Goal of the exercise: Locate "Where should I" in the records below, then copy its line and every following line exactly, without the pictures.

(Pixel coordinate grounding data)
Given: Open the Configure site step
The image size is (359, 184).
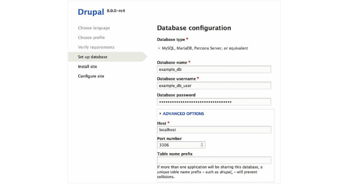Looking at the screenshot, I should (91, 76).
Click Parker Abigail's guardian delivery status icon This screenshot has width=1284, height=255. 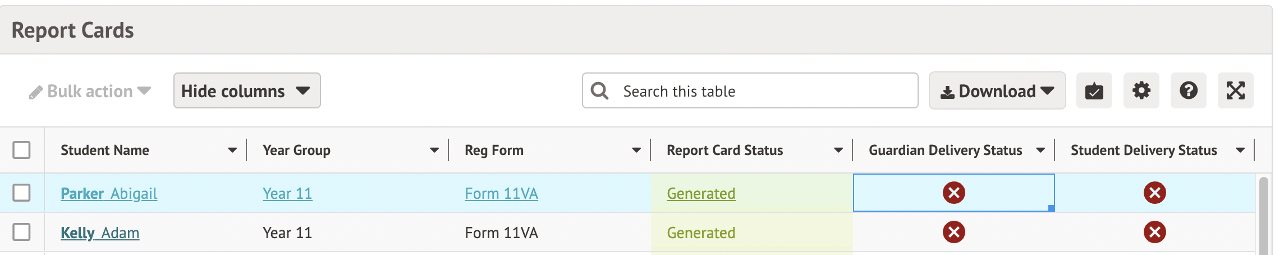click(x=953, y=193)
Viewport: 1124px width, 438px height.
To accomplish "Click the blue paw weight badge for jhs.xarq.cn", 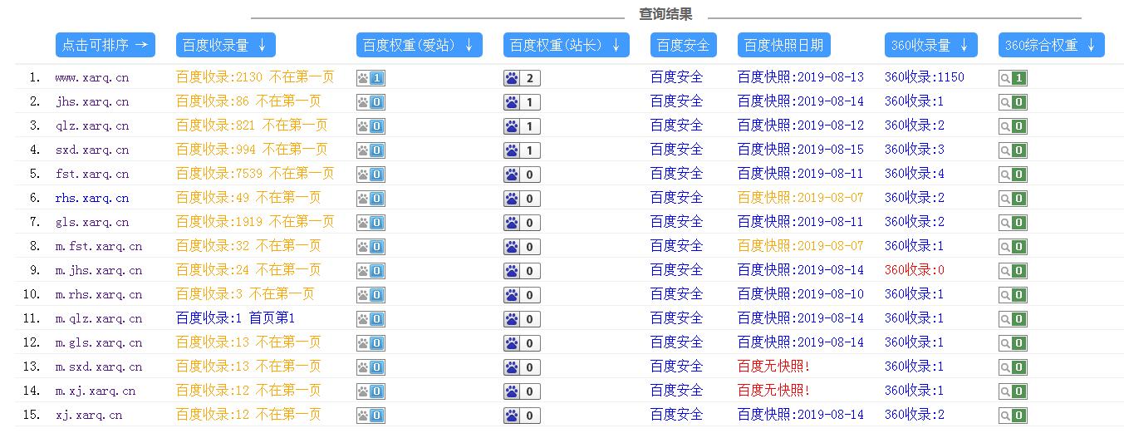I will 522,102.
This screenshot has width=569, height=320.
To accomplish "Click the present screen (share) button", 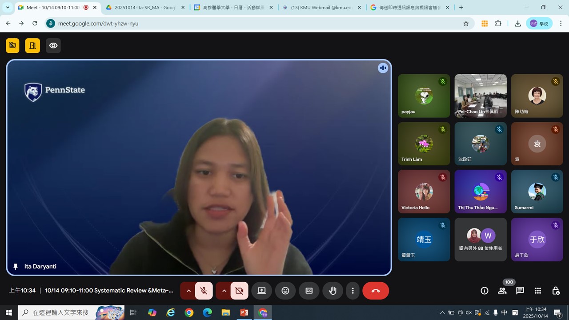I will [x=261, y=291].
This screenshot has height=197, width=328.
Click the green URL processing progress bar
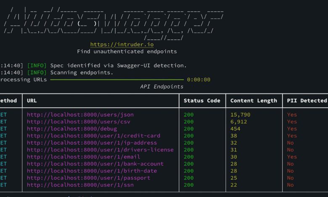(117, 80)
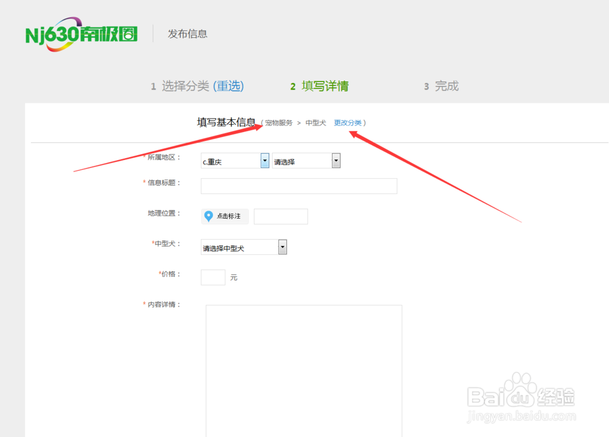Click the 点击标注 location button

click(x=224, y=216)
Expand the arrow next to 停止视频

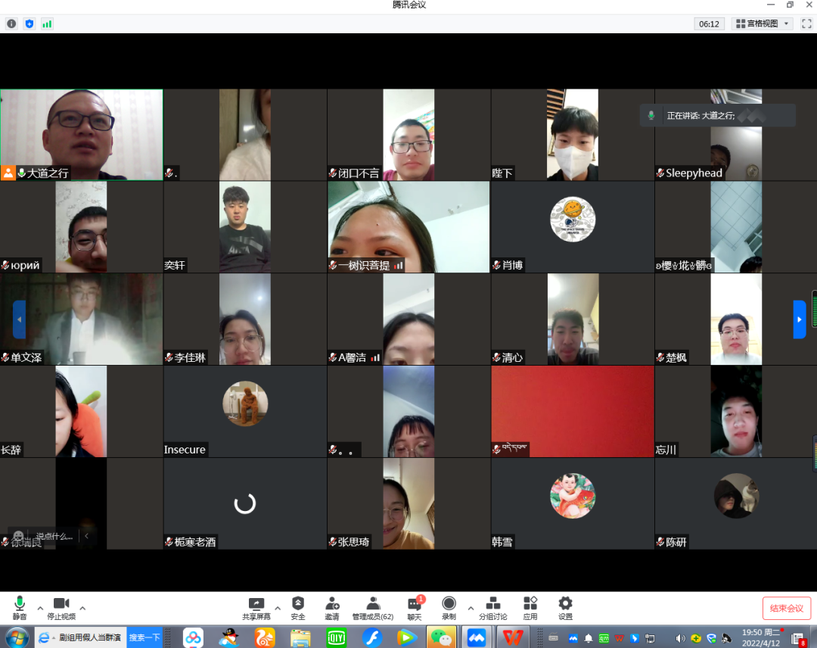82,608
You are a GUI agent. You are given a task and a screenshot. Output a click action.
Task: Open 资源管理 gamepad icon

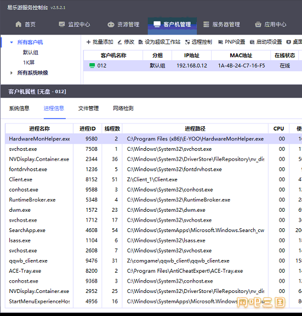111,24
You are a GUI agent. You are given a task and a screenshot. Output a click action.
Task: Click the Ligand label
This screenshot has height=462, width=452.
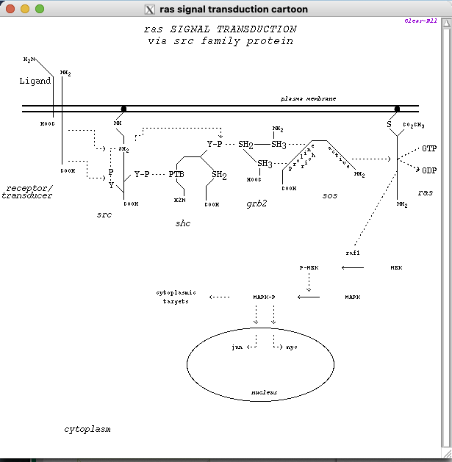35,81
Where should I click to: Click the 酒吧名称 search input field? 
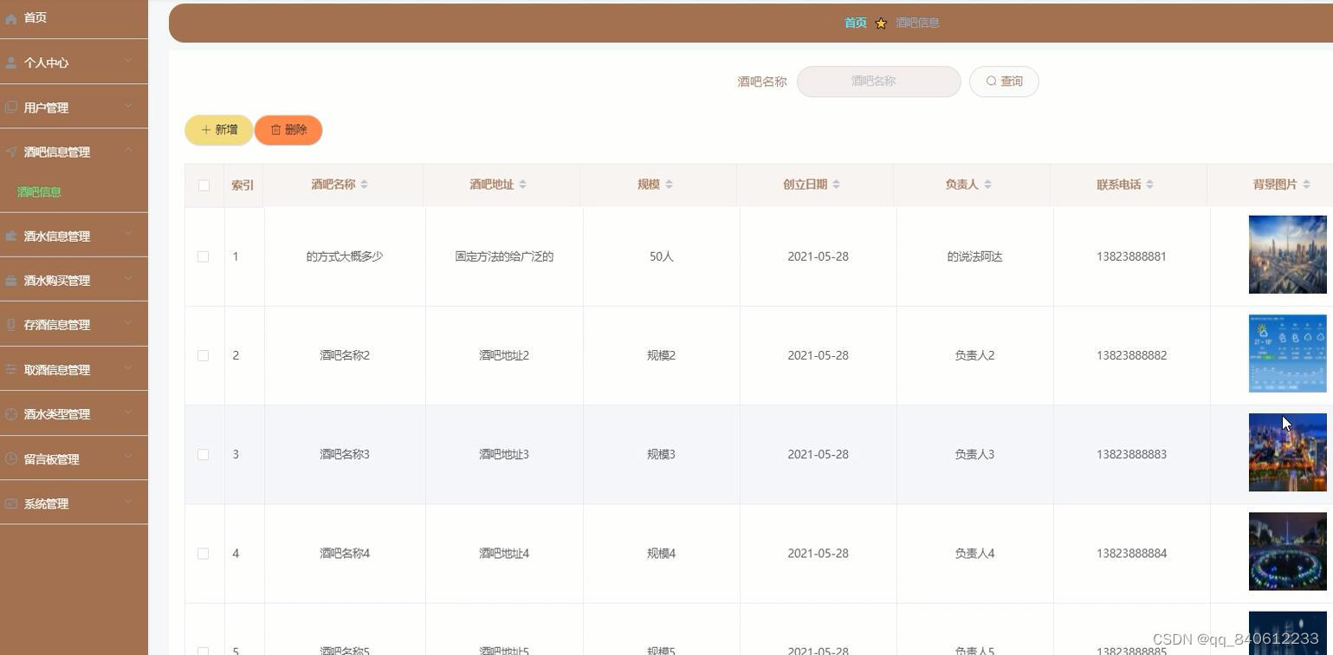click(877, 81)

Solution to the problem:
Where should I click to: Click the 酒吧名称 search input field? 
click(877, 81)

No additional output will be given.